Je le regardai du coin de l'œil. Il avait l'air sincèrement confus. « Tu es toujours en colère pour les échantillons ? Je t'ai dit, je paierai pour tout. Nous pouvons reconstruire ton laboratoire, obtenir de nouveaux équipements, embaucher plus de personnel. »

L'argent. Toujours l'argent. Il pensait que tout pouvait être réparé avec de l'argent. Il ne comprenait pas que certaines choses, une fois brisées, ne pouvaient jamais être réparées. Mon cœur. Ma confiance. Ma sœur.

Il continua, inconscient du gouffre qui se creusait entre nous. « En fait, j'ai déjà commandé une nouvelle livraison des meilleures unités de cryoconservation. Et j'ai contacté les meilleurs spécialistes pour réparer ta main. » Il fit un vague geste vers ma main bandée. « Tu seras de retour au labo en un rien de temps. Je superviserai même personnellement la reconstruction. Ce sera un nouveau départ pour nous. »

Un nouveau départ ? Était-il fou ?

On frappa à la porte, nous surprenant tous les deux. L'infirmière jeta un coup d'œil à l'intérieur, l'air désolé. « M. Lefèvre, il y a une... jeune femme ici pour vous voir. Elle dit que c'est urgent. »

Les yeux de Maxime se tournèrent immédiatement vers la porte. « Candice ? Elle va bien ? » Il fit mine de se lever, son inquiétude pour elle l'emportant sur toute prétention de soin pour moi.

Avant qu'il ne puisse faire un pas, Candice elle-même apparut dans l'embrasure de la porte, une vision de beauté fragile. Ses yeux étaient grands et larmoyants, sa lèvre inférieure tremblante. Elle portait une délicate robe de soie, ses cheveux artistiquement décoiffés. Elle ressemblait à un agneau perdu.

« Maxime ! » gémit-elle, sa voix à peine un murmure. « Je... je devais juste te voir. J'étais si inquiète pour Aurélia. Et... et je me sens si faible. » Elle vacilla de façon spectaculaire, une main sur son front.

Maxime fut à ses côtés en un instant, son bras autour d'elle. « Candice, ma chérie ! Tu ne devrais pas être hors du lit.
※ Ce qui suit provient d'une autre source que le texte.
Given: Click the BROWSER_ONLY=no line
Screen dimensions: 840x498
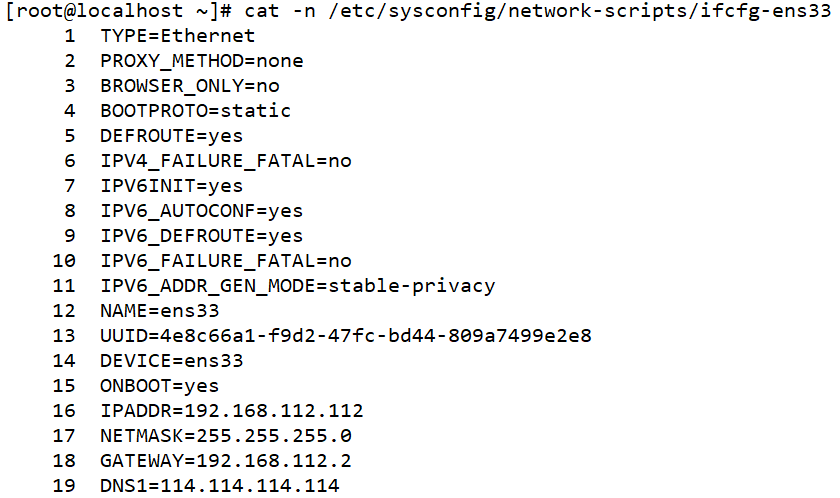Looking at the screenshot, I should coord(190,86).

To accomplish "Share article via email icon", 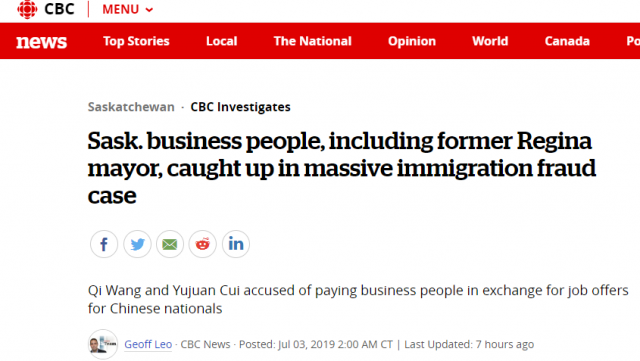I will pyautogui.click(x=170, y=244).
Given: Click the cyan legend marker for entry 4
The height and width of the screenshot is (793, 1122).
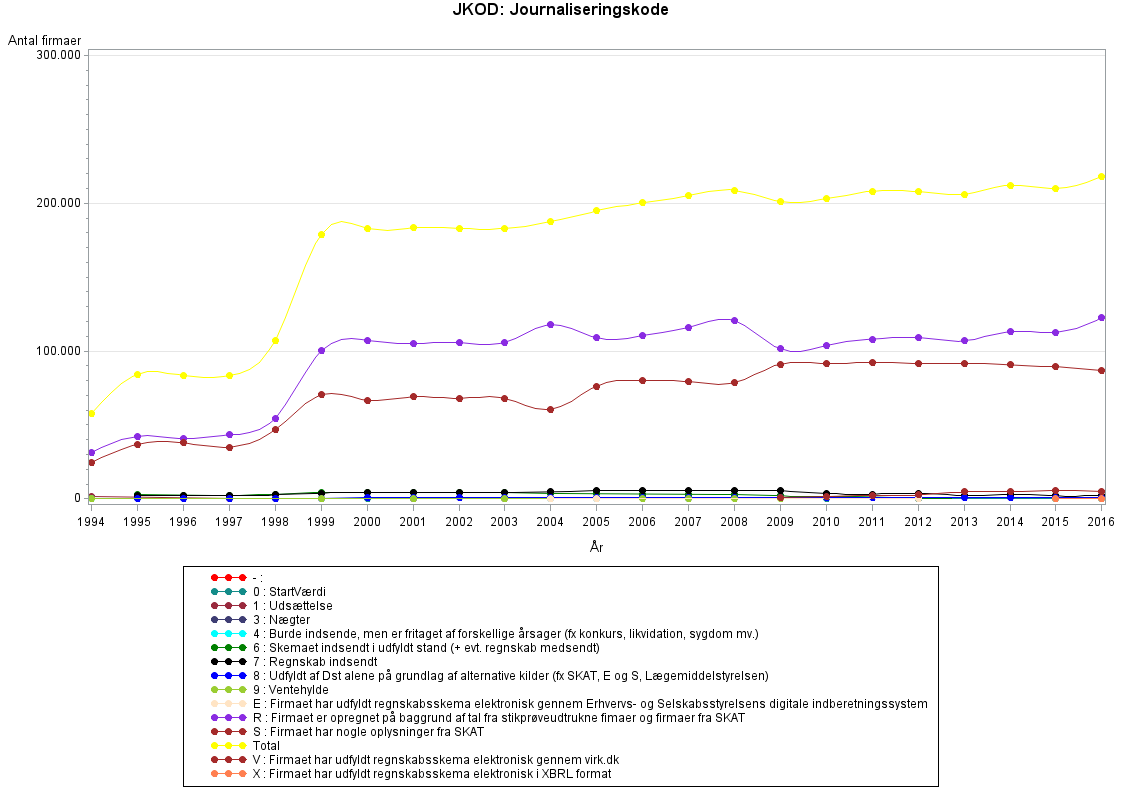Looking at the screenshot, I should coord(228,633).
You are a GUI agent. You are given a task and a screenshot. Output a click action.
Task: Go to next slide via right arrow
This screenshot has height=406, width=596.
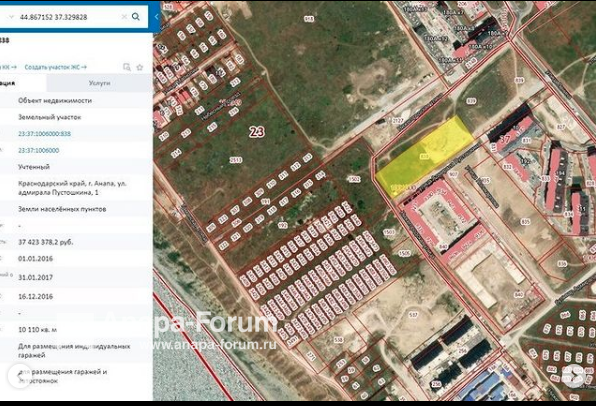coord(574,376)
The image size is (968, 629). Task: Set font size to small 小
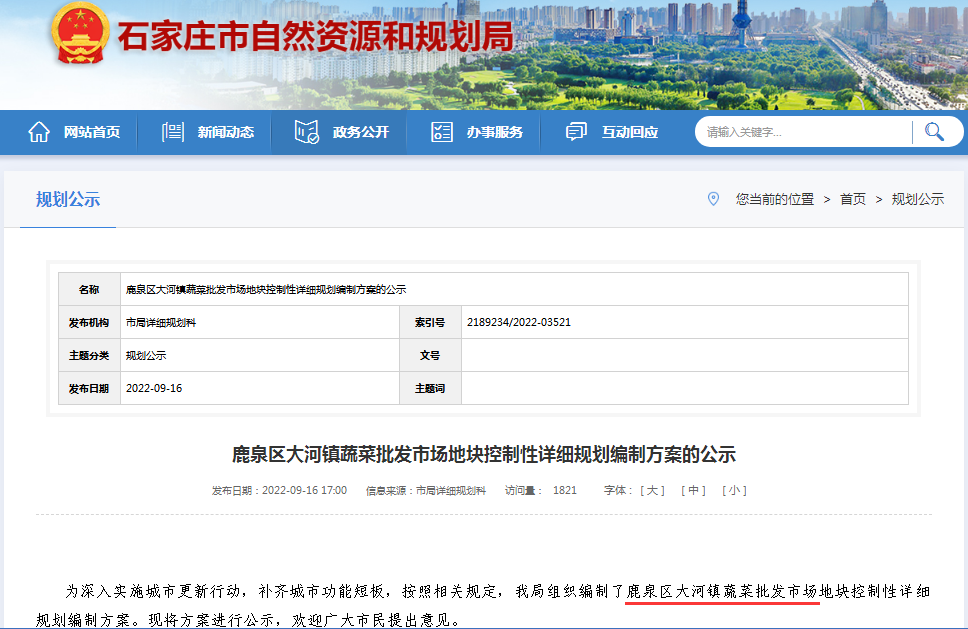click(x=734, y=490)
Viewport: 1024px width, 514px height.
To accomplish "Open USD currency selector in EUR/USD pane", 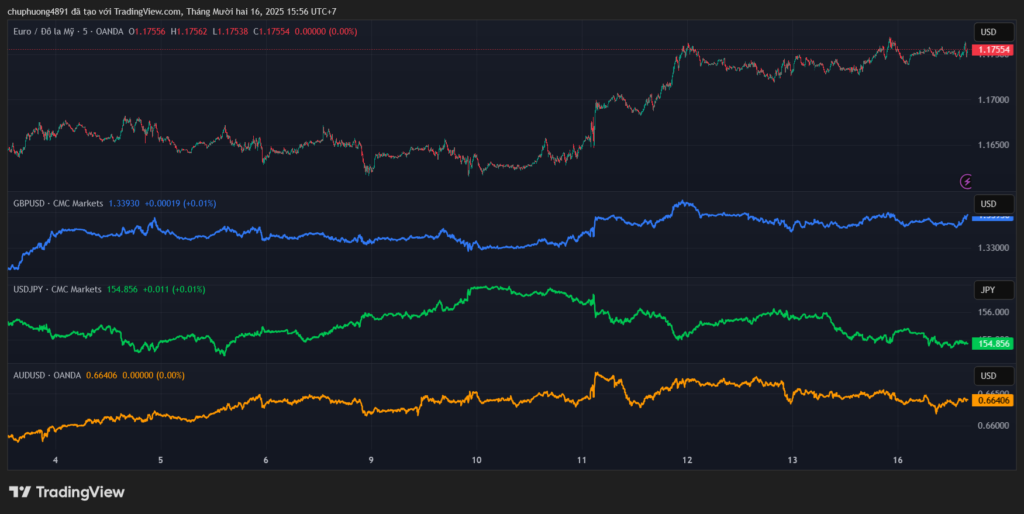I will click(988, 32).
Tu es encore en convalescence. » Il me lança un regard fugace, presque désolé, puis se tourna entièrement vers Candice, son visage un masque de tendresse. « Viens, retournons dans ta chambre. »
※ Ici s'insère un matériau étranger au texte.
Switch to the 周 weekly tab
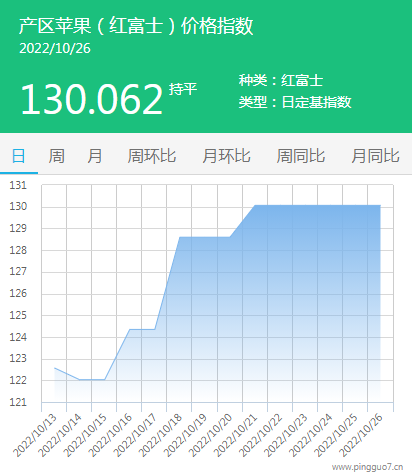412x476 pixels. coord(57,156)
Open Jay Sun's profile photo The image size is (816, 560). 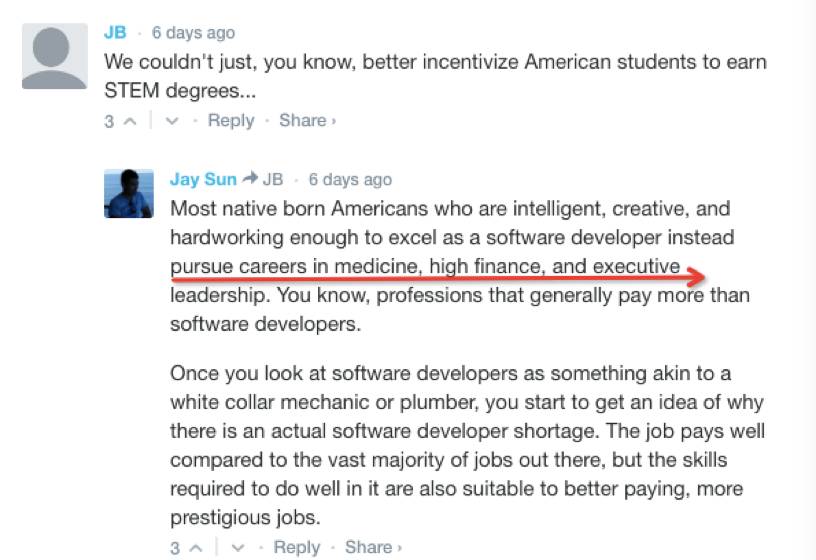(x=129, y=193)
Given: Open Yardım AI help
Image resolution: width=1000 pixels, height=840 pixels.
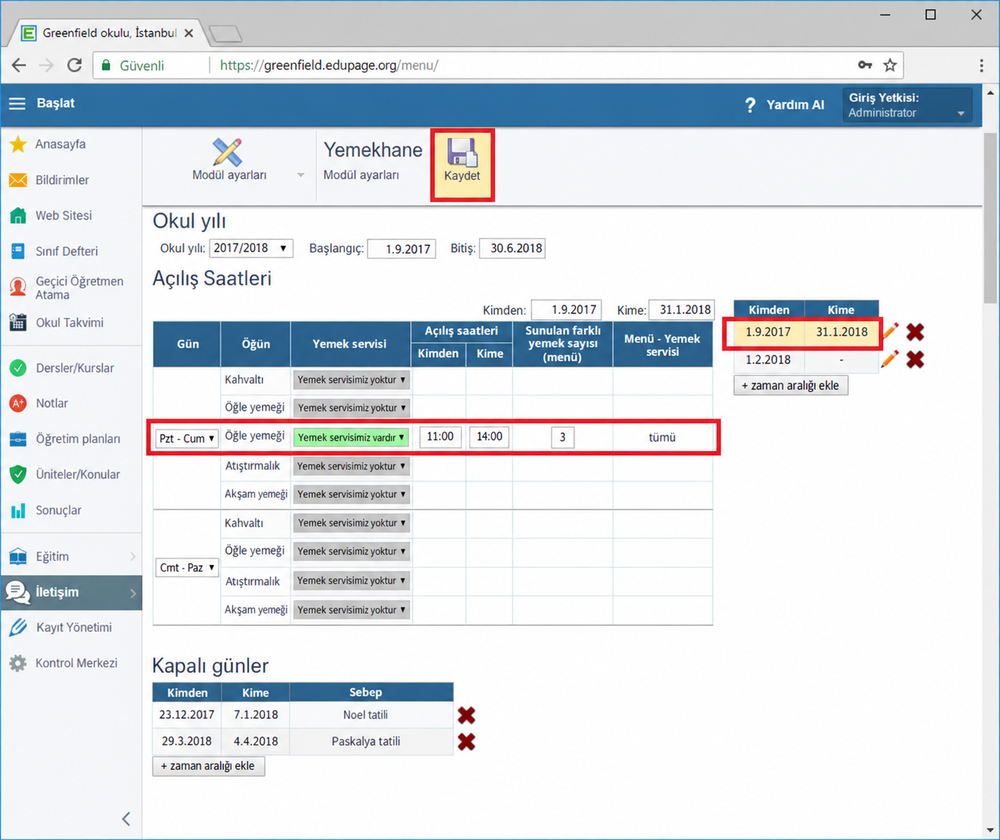Looking at the screenshot, I should pyautogui.click(x=784, y=105).
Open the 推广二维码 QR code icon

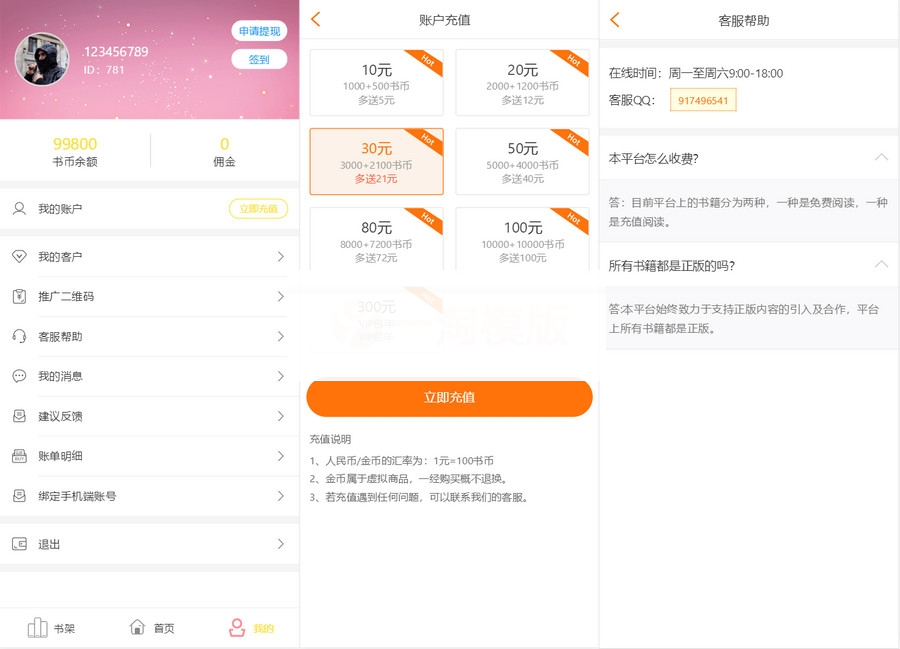(x=18, y=296)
Il essaya de l'éloigner, mais Candice me jeta un regard, une lueur de triomphe dans ses yeux prétendument innocents. « Oh, Maxime, j'espère juste qu'Aurélia n'est pas trop en colère contre moi. Je ne voulais vraiment pas causer de problèmes. » Sa voix était empreinte d'un faux remords, une pique subtile.

Mon cœur se tordit. Quelle audace.

À ce moment, mon avocat, Maître Durand, un homme au visage sévère dans un costume impeccablement taillé, entra dans la pièce. Il portait une mallette en cuir, son contenu sûrement aussi lourd que l'atmosphère.

Maxime ne le remarqua même pas au début. Il était trop occupé à s'agiter autour de Candice, lui murmurant des paroles rassurantes, son attention complètement absorbée.

« Aurélia », dit Maître Durand, sa voix calme et professionnelle, coupant court au drame mielleux. « J'ai les papiers que vous avez demandés. » Il tendit un mince dossier manille.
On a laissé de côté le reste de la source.